_Goal_
Rewrite the lines below, replacing every "Identify the location of" with "Find the position of" and leaving everything else unchanged.

>> begin

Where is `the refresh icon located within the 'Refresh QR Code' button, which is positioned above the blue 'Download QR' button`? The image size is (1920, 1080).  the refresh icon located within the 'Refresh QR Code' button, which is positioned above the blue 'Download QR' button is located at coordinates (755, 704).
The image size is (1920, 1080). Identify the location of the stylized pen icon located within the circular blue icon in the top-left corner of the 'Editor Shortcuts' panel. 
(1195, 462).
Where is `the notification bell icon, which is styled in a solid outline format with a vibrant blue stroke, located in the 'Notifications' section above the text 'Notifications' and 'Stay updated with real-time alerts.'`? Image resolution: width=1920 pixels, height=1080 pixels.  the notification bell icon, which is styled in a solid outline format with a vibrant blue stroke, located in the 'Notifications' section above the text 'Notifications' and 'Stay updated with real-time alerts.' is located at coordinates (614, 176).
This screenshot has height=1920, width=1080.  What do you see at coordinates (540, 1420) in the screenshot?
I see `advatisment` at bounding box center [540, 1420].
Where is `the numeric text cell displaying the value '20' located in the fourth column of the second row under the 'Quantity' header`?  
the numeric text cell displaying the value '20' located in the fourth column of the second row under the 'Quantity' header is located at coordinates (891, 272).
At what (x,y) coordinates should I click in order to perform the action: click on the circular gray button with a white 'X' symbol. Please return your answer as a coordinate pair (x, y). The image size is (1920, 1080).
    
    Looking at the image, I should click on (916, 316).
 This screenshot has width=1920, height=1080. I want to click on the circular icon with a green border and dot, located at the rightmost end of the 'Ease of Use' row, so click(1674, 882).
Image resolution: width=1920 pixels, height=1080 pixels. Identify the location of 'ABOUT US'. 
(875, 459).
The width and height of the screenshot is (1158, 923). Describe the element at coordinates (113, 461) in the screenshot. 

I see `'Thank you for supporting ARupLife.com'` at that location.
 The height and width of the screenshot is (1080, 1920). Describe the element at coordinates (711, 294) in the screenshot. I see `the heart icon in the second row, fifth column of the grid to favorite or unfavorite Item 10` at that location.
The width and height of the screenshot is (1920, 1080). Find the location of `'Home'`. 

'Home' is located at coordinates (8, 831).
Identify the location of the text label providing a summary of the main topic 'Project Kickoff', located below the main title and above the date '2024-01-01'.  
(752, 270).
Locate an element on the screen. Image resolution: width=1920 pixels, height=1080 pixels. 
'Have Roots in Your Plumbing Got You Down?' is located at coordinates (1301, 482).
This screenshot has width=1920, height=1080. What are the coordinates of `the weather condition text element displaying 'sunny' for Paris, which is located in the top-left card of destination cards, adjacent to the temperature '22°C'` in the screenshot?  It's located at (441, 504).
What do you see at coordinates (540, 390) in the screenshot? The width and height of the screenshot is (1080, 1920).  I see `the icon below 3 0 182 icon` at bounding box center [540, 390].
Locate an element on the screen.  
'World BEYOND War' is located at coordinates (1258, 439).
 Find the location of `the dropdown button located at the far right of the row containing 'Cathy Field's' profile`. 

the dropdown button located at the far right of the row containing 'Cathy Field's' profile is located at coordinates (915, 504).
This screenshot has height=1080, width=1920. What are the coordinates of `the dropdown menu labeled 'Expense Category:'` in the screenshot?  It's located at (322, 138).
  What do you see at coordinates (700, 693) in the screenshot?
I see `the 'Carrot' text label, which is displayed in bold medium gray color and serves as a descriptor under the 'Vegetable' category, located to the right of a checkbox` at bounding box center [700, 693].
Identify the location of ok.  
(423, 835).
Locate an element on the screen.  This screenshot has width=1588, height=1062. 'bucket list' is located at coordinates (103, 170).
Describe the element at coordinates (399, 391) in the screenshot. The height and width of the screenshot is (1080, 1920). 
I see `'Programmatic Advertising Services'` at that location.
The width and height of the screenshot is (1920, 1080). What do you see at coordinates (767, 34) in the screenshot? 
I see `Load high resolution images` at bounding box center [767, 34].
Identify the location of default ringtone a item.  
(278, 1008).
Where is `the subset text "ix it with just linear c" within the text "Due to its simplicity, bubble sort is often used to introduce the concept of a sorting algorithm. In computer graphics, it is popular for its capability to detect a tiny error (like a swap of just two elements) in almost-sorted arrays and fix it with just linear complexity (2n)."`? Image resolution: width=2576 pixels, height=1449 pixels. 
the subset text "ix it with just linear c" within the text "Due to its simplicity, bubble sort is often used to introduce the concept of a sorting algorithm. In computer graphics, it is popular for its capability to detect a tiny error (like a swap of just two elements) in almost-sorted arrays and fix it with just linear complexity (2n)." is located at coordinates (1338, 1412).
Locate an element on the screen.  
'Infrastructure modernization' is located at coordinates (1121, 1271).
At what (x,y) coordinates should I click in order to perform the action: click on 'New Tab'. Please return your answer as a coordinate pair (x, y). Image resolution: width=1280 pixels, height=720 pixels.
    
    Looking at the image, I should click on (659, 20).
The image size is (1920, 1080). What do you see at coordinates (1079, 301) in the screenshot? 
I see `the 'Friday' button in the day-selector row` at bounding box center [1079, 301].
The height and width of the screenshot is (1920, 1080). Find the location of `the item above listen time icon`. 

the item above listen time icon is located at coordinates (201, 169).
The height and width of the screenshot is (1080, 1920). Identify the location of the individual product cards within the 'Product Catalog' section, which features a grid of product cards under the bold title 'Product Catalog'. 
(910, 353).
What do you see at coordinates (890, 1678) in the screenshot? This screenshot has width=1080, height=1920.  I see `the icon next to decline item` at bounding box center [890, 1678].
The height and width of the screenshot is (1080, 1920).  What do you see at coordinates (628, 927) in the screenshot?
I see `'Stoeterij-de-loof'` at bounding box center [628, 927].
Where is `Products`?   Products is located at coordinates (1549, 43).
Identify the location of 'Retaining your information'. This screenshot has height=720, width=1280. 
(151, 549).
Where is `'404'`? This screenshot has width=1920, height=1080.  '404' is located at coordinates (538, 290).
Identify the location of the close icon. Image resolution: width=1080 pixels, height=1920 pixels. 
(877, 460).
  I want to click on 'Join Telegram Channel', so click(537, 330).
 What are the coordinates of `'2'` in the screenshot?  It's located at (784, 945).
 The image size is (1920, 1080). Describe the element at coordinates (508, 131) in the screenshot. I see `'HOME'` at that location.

>> end

_Final result_
Where is `the refresh icon located within the 'Refresh QR Code' button, which is positioned above the blue 'Download QR' button`? The image size is (1920, 1080).  the refresh icon located within the 'Refresh QR Code' button, which is positioned above the blue 'Download QR' button is located at coordinates (755, 704).
The image size is (1920, 1080). Find the position of the stylized pen icon located within the circular blue icon in the top-left corner of the 'Editor Shortcuts' panel. 
(1195, 462).
Where is `the notification bell icon, which is styled in a solid outline format with a vibrant blue stroke, located in the 'Notifications' section above the text 'Notifications' and 'Stay updated with real-time alerts.'`? Image resolution: width=1920 pixels, height=1080 pixels.  the notification bell icon, which is styled in a solid outline format with a vibrant blue stroke, located in the 'Notifications' section above the text 'Notifications' and 'Stay updated with real-time alerts.' is located at coordinates (614, 176).
This screenshot has height=1920, width=1080.  What do you see at coordinates (540, 1420) in the screenshot?
I see `advatisment` at bounding box center [540, 1420].
Where is `the numeric text cell displaying the value '20' located in the fourth column of the second row under the 'Quantity' header`?  
the numeric text cell displaying the value '20' located in the fourth column of the second row under the 'Quantity' header is located at coordinates (891, 272).
At what (x,y) coordinates should I click in order to perform the action: click on the circular gray button with a white 'X' symbol. Please return your answer as a coordinate pair (x, y). The image size is (1920, 1080).
    
    Looking at the image, I should click on (916, 316).
 This screenshot has width=1920, height=1080. I want to click on the circular icon with a green border and dot, located at the rightmost end of the 'Ease of Use' row, so click(1674, 882).
Image resolution: width=1920 pixels, height=1080 pixels. Find the position of 'ABOUT US'. 
(875, 459).
The width and height of the screenshot is (1158, 923). Describe the element at coordinates (113, 461) in the screenshot. 

I see `'Thank you for supporting ARupLife.com'` at that location.
 The height and width of the screenshot is (1080, 1920). Describe the element at coordinates (711, 294) in the screenshot. I see `the heart icon in the second row, fifth column of the grid to favorite or unfavorite Item 10` at that location.
The width and height of the screenshot is (1920, 1080). Find the location of `'Home'`. 

'Home' is located at coordinates (8, 831).
Find the position of the text label providing a summary of the main topic 'Project Kickoff', located below the main title and above the date '2024-01-01'.  
(752, 270).
Locate an element on the screen. Image resolution: width=1920 pixels, height=1080 pixels. 
'Have Roots in Your Plumbing Got You Down?' is located at coordinates (1301, 482).
This screenshot has width=1920, height=1080. What are the coordinates of `the weather condition text element displaying 'sunny' for Paris, which is located in the top-left card of destination cards, adjacent to the temperature '22°C'` in the screenshot?  It's located at (441, 504).
What do you see at coordinates (540, 390) in the screenshot? The width and height of the screenshot is (1080, 1920).  I see `the icon below 3 0 182 icon` at bounding box center [540, 390].
Locate an element on the screen.  
'World BEYOND War' is located at coordinates (1258, 439).
 Find the location of `the dropdown button located at the far right of the row containing 'Cathy Field's' profile`. 

the dropdown button located at the far right of the row containing 'Cathy Field's' profile is located at coordinates (915, 504).
This screenshot has height=1080, width=1920. What are the coordinates of `the dropdown menu labeled 'Expense Category:'` in the screenshot?  It's located at (322, 138).
  What do you see at coordinates (700, 693) in the screenshot?
I see `the 'Carrot' text label, which is displayed in bold medium gray color and serves as a descriptor under the 'Vegetable' category, located to the right of a checkbox` at bounding box center [700, 693].
Find the position of ok.  
(423, 835).
Locate an element on the screen.  This screenshot has width=1588, height=1062. 'bucket list' is located at coordinates (103, 170).
Describe the element at coordinates (399, 391) in the screenshot. The height and width of the screenshot is (1080, 1920). 
I see `'Programmatic Advertising Services'` at that location.
The width and height of the screenshot is (1920, 1080). What do you see at coordinates (767, 34) in the screenshot? 
I see `Load high resolution images` at bounding box center [767, 34].
Find the position of default ringtone a item.  
(278, 1008).
Where is `the subset text "ix it with just linear c" within the text "Due to its simplicity, bubble sort is often used to introduce the concept of a sorting algorithm. In computer graphics, it is popular for its capability to detect a tiny error (like a swap of just two elements) in almost-sorted arrays and fix it with just linear complexity (2n)."`? Image resolution: width=2576 pixels, height=1449 pixels. 
the subset text "ix it with just linear c" within the text "Due to its simplicity, bubble sort is often used to introduce the concept of a sorting algorithm. In computer graphics, it is popular for its capability to detect a tiny error (like a swap of just two elements) in almost-sorted arrays and fix it with just linear complexity (2n)." is located at coordinates (1338, 1412).
Locate an element on the screen.  
'Infrastructure modernization' is located at coordinates (1121, 1271).
At what (x,y) coordinates should I click in order to perform the action: click on 'New Tab'. Please return your answer as a coordinate pair (x, y). Image resolution: width=1280 pixels, height=720 pixels.
    
    Looking at the image, I should click on (659, 20).
The image size is (1920, 1080). What do you see at coordinates (1079, 301) in the screenshot? 
I see `the 'Friday' button in the day-selector row` at bounding box center [1079, 301].
The height and width of the screenshot is (1920, 1080). Find the location of `the item above listen time icon`. 

the item above listen time icon is located at coordinates (201, 169).
The height and width of the screenshot is (1080, 1920). Find the position of the individual product cards within the 'Product Catalog' section, which features a grid of product cards under the bold title 'Product Catalog'. 
(910, 353).
What do you see at coordinates (890, 1678) in the screenshot? This screenshot has width=1080, height=1920.  I see `the icon next to decline item` at bounding box center [890, 1678].
The height and width of the screenshot is (1080, 1920).  What do you see at coordinates (628, 927) in the screenshot?
I see `'Stoeterij-de-loof'` at bounding box center [628, 927].
Where is `Products`?   Products is located at coordinates (1549, 43).
Find the position of 'Retaining your information'. This screenshot has height=720, width=1280. 
(151, 549).
Where is `'404'`? This screenshot has width=1920, height=1080.  '404' is located at coordinates (538, 290).
Find the position of the close icon. Image resolution: width=1080 pixels, height=1920 pixels. 
(877, 460).
  I want to click on 'Join Telegram Channel', so click(537, 330).
 What are the coordinates of `'2'` in the screenshot?  It's located at (784, 945).
 The image size is (1920, 1080). Describe the element at coordinates (508, 131) in the screenshot. I see `'HOME'` at that location.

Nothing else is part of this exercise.